→ SELECTED TEXT

=== Begin Enclosure ===

Taking care of our faculty

Faculty in the Division of Agriculture, Forestry and Veterinary Medicine visit in Bost Conference Center following a meeting to review the mid-career faculty success report findings.

Teaching classes. Grading papers. Publishing research. Serving their communities.

For Mississippi State University faculty in the Division of Agriculture, Forestry and Veterinary Medicine or DAFVM it's a labor of love. It's their passion. For many, it's what they've always dreamed.

Still, as they pass the early career stage, expectations grow. Time seems to shrink.

“There are unique challenges faculty face, especially those at the mid-career level,” said DAFVM Associate Vice President Ashli Brown. “There are increased teaching and service expectations and growing research programs at this stage, and early career support programs are phased out.”

The term “mid-life crisis” may be a common phrase, but a “mid-career crisis” may also be very real. A 2022 Association of Public and Land-Grant Universities survey reported 43% of the workforce was considering leaving their jobs in the coming year.

As an MSU faculty member at the mid-career level, Beth Baker understands the challenge of balancing it all.

“One day I may be delivering a soil and water conservation program or talking with producers from around the state, and another I might be managing budgets or amending grants,” said Baker, an associate Extension professor in the Forest and Wildlife Research Center or FWRC. “In between those details, I need to zoom out and focus on moving projects forward. I think at the mid-career stage, you’re re-envisioning what areas you want to focus on and what is most sustainable for you.”

In addition to work responsibilities, faculty at the mid-career stage are often in a busy season of life.

“At the mid-career level, your general perspectives and life are changing—it’s not disconnected from your season of life—so it's really important to have support from administration to navigate it all and to do it in a way where we continue to grow and serve the university and our state,” said Baker.  

With this in mind, a DAFVM project launched in 2022 exploring ways to assist faculty in navigating the shift between early and mid-careers.  Leslie Burger, associate teaching professor in FWRC, was selected from a pool of applicants to lead the project.

“Mid-career faculty represent a significant investment of resources – start-up packages, early career training and salary,” said Burger. “When they leave, it creates gaps in meeting MSU’s mission and places additional pressure on those who remain. Supporting our faculty and retention go hand-in-hand.”

=== End Enclosure ===

→ QUESTIONS ON THE MATERIAL
1. Answer these questions from the article on mid-career faculty:
(a) What percentage of the workforce was considering leaving their jobs in the coming year, according to the 2022 Association of Public and Land-Grant Universities survey?
(b) What is Beth Baker's position?
(c) Who was selected to lead the DAFVM project launched in 2022?
2. Print the passage of the article on mid-career faculty that opens with the words containing "Taking care of" and closes with "seems to shrink.".
The data placed after the article on mid-career faculty has no role here.

→ DATASET
=== Begin Enclosure ===

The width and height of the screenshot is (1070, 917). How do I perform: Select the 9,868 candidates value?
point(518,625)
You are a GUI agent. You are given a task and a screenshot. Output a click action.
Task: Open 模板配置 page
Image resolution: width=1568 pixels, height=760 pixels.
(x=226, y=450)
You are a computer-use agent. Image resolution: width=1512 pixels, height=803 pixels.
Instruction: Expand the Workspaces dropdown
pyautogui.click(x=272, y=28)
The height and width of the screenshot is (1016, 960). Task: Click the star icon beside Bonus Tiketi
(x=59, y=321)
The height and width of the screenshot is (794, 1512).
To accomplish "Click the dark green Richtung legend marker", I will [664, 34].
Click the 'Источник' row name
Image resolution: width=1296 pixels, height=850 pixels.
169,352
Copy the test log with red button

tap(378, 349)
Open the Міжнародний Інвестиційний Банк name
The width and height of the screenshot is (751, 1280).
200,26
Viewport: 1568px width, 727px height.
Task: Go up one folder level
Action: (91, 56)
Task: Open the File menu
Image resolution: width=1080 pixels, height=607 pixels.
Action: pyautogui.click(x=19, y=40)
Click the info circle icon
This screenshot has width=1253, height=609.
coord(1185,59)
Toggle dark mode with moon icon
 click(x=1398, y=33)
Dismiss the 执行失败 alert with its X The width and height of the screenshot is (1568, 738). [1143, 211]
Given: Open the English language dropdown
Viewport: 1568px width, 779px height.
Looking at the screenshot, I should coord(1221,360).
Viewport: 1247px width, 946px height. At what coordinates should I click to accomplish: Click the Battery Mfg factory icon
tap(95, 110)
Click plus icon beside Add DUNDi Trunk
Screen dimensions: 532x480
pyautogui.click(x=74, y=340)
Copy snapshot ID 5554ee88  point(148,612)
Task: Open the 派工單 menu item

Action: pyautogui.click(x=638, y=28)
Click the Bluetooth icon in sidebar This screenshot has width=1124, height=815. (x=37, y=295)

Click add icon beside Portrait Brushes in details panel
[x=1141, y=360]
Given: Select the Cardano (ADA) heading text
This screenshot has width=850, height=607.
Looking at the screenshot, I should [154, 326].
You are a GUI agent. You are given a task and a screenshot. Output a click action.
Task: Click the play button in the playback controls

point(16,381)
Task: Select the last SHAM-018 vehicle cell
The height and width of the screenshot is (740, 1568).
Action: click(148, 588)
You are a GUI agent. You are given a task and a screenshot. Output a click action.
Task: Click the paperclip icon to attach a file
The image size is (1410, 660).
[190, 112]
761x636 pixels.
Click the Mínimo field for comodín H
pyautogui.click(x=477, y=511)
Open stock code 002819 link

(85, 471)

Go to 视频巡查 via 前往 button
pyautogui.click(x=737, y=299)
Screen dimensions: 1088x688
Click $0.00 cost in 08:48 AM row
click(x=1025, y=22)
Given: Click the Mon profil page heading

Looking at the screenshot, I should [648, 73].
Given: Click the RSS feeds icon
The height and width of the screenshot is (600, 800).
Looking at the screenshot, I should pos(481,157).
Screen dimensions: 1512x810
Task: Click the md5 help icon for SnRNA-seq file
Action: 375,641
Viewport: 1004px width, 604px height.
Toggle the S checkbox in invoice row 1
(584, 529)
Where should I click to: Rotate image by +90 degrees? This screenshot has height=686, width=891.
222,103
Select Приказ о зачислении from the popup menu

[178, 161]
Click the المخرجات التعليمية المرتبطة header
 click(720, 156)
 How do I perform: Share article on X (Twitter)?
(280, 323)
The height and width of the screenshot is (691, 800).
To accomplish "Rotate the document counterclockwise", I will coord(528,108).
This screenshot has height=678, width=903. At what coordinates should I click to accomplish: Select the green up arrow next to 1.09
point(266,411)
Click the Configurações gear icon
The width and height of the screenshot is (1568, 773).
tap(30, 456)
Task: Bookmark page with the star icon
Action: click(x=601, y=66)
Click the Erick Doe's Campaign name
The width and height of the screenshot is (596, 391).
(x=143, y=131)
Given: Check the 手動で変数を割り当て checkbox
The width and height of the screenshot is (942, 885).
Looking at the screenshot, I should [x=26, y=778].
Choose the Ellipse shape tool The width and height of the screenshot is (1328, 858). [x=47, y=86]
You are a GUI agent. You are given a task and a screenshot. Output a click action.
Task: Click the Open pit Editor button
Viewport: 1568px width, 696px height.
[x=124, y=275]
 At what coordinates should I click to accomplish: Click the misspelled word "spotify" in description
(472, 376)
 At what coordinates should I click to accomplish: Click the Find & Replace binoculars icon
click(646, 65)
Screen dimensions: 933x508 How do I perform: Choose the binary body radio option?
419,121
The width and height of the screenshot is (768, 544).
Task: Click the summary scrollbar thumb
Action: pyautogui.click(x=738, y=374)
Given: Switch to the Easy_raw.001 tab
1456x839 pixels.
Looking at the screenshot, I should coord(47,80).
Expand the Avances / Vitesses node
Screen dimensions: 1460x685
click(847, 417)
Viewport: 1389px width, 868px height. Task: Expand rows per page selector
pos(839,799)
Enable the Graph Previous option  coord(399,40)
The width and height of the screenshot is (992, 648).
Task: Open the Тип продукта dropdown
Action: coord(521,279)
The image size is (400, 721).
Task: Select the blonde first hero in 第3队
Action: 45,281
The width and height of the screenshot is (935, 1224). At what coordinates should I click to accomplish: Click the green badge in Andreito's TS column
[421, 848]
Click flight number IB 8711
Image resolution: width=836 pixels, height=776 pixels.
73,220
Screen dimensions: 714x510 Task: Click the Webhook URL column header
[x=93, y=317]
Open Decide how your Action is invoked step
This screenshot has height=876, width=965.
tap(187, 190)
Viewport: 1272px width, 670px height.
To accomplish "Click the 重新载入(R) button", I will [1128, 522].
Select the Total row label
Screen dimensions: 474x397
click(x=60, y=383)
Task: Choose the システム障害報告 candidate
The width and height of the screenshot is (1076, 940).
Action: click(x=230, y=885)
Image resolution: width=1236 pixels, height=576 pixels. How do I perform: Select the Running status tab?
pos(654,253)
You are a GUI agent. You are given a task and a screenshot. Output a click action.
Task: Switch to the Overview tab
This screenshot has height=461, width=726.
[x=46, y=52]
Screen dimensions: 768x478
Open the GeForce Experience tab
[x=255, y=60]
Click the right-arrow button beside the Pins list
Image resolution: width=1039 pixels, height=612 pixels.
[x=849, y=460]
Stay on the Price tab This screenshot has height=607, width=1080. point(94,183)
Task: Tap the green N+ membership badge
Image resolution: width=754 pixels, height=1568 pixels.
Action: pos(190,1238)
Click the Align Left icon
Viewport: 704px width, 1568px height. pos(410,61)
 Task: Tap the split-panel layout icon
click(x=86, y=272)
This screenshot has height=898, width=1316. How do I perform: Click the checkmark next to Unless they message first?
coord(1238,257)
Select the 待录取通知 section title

=== End Enclosure ===

→ REPLIES
1.
(a) 43%
(b) Associate Extension professor in the Forest and Wildlife Research Center (FWRC)
(c) Leslie Burger, associate teaching professor in FWRC

2.
Taking care of our faculty

Faculty in the Division of Agriculture, Forestry and Veterinary Medicine visit in Bost Conference Center following a meeting to review the mid-career faculty success report findings.

Teaching classes. Grading papers. Publishing research. Serving their communities.

For Mississippi State University faculty in the Division of Agriculture, Forestry and Veterinary Medicine or DAFVM it's a labor of love. It's their passion. For many, it's what they've always dreamed.

Still, as they pass the early career stage, expectations grow. Time seems to shrink.